3.5.- Que la Fiscalía Treinta y Ocho Especializada de Bogotá estimó las aspiraciones incidentales de la mentada sociedad para ser reconocida como “tercero de buena fe” (18 de noviembre) y dio traslado de esa tramitación al juez de conocimiento para la posible restitución del dominio a la titular (folios 41 al 82 ídem).
3.6.- Que este último denegó la pretensión asegurando que el artículo 412 del Código de Procedimiento Penal le prohíbe variar su fallo y que no se le informó tempestivamente que otras personas tuvieran radicado algún privilegio sobre el terreno (11 de febrero de 2015), folios 83 al 85 ídem.
3.7.- Que el funcionario tampoco repuso su auto y concedió la alzada (13 de marzo), folios 86 al 88).
3.8.- Que la Sala de Decisión Penal de Extinción del Derecho de Dominio del respectivo Tribunal rechazó de plano el recurso vertical, aduciendo que de ser cierto lo alegado por la persona jurídica se estaría “frente a una vulneración del derecho al debido proceso”, pero que “al existir una condena en firme no es posible modificar aspectos relativos a la orden de comiso…”, e incluso era improcedente proveer sobre el remedio horizontal (folios 89 al 95).

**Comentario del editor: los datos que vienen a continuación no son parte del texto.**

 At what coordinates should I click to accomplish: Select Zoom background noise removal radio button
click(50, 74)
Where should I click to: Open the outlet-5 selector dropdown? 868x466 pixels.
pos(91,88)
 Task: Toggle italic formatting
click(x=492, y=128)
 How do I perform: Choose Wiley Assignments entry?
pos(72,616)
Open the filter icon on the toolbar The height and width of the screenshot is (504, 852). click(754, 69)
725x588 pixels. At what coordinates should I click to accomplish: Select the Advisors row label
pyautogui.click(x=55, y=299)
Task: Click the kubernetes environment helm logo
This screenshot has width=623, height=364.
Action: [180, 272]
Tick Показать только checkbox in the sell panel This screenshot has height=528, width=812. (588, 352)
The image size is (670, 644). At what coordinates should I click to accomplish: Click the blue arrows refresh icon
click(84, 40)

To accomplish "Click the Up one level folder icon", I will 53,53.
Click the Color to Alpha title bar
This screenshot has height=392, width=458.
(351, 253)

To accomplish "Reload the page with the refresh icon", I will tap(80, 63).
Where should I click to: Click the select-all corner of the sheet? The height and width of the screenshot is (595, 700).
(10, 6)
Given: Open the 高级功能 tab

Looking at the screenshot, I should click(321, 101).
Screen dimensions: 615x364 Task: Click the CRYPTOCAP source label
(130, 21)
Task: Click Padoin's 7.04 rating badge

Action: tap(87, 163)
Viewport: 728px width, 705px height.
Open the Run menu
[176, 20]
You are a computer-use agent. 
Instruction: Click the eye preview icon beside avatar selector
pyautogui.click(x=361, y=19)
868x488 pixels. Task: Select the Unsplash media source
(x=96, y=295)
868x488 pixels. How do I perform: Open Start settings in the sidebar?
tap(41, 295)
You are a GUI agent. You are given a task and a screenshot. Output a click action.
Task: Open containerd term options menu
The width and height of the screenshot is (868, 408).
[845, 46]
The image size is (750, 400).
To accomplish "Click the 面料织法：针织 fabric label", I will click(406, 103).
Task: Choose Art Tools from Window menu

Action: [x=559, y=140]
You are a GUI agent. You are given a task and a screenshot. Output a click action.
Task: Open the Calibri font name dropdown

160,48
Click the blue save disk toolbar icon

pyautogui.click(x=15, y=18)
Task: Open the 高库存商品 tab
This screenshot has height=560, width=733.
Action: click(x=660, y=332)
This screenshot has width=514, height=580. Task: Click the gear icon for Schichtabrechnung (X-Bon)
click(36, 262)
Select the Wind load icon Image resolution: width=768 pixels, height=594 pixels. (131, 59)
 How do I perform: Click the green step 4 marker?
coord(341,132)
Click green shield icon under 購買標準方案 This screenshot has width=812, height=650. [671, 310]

4.- Se confirmará lo definido por el a-quo, porque:
4.1.- La Corte ha dicho que en la tarea de desatar los litigios sometidos a su composición, los falladores ordinarios gozan de una discreta y razonable libertad para la exégesis del ordenamiento patrio, motivo por el cual el constitucional no puede inmiscuirse en su actividad, a excepción de cuando incurran en una desviación protuberante o grosera de la ley.
El planteamiento ha sido reiterado en varias oportunidades, al predicar que
(…) el Juez natural está dotado de discreta autonomía para interpretar las leyes, de modo que el amparo sólo se abre paso si ‘se detecta un error grosero o un yerro superlativo o mayúsculo que, abrupta y paladinamente cercene el ordenamiento positivo; cuando tenga lugar un ostensible e inadmisible resquebrajamiento de la función judicial; en suma, cuando se presenta una vía de hecho, así denominada por contraponerse en forma manifiesta al sistema jurídico, es posible reclamar el amparo del derecho fundamental constitucional vulnerado o amenazado (…), CSJ STC 22 feb. 2008, exp. 2007-03702-01, STC 1° ag. 2013, exp. 01622-00 y STC2015, 12 mar. rad. 00467-00.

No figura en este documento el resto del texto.